TEXT PROVIDED =>

□ □ □ □ □

@ConnorGarcia's "impactful" answer to Why did they decide to hit Dimorphos in the retrograde direction rather than prograde; was it a "coin-toss" or were there implications for observing? quotes McQuaide et al. (2021) Double Asteroid Redirection Test (DART) Phase D Mission Design & Navigation Analysis near the end of Section II. Trajectory Overview:

Dimorphos orbits Didymos with a period of 11.92 hours. The planned retrograde impact will reduce this orbit period. The retrograde impact was chosen over a prograde impact partly because the resulting increase in the orbit period for a prograde impact would cause Dimorphos’s orbit around Didymos to be nearly exactly 12 hours, synchronized with Earth’s diurnal period. Earth-based observations would see Dimorphos in the same configuration each observing opportunity. A retrograde impact and resultant orbit period reduction allows for more unique observations from night-tonight. Finally, the retrograde impact also provides for better lighting conditions, as it occurs on the sunlit side of Didymos. Secondary reflection from Didymos may allow imaging of the night side of Dimorphos.

□ □ □ □ □

DATA PROVIDED =>
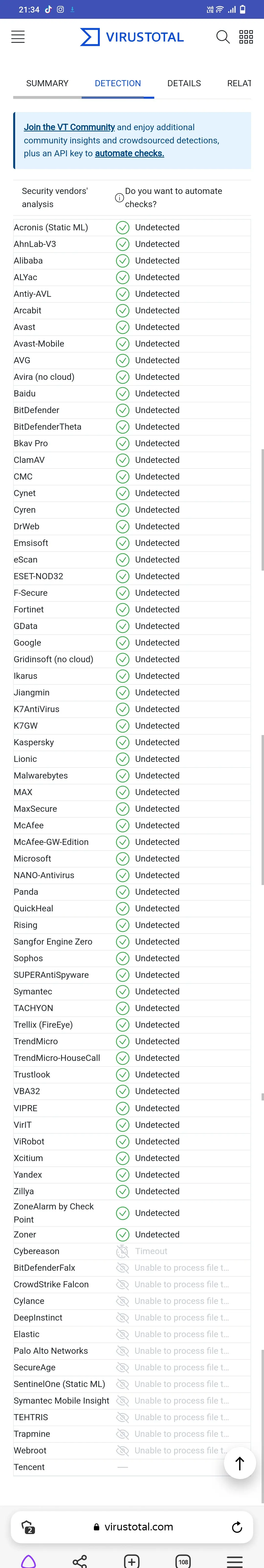Tap the Cybereason Timeout status icon
Screen dimensions: 264x1568
pyautogui.click(x=122, y=1251)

□ □ □ □ □

According to the passage on the DART impact direction, what is the orbital period of Dimorphos around Didymos? The data were drawn from a source unrelated to the text.

EXERCISE OUTPUT => 11.92 hours.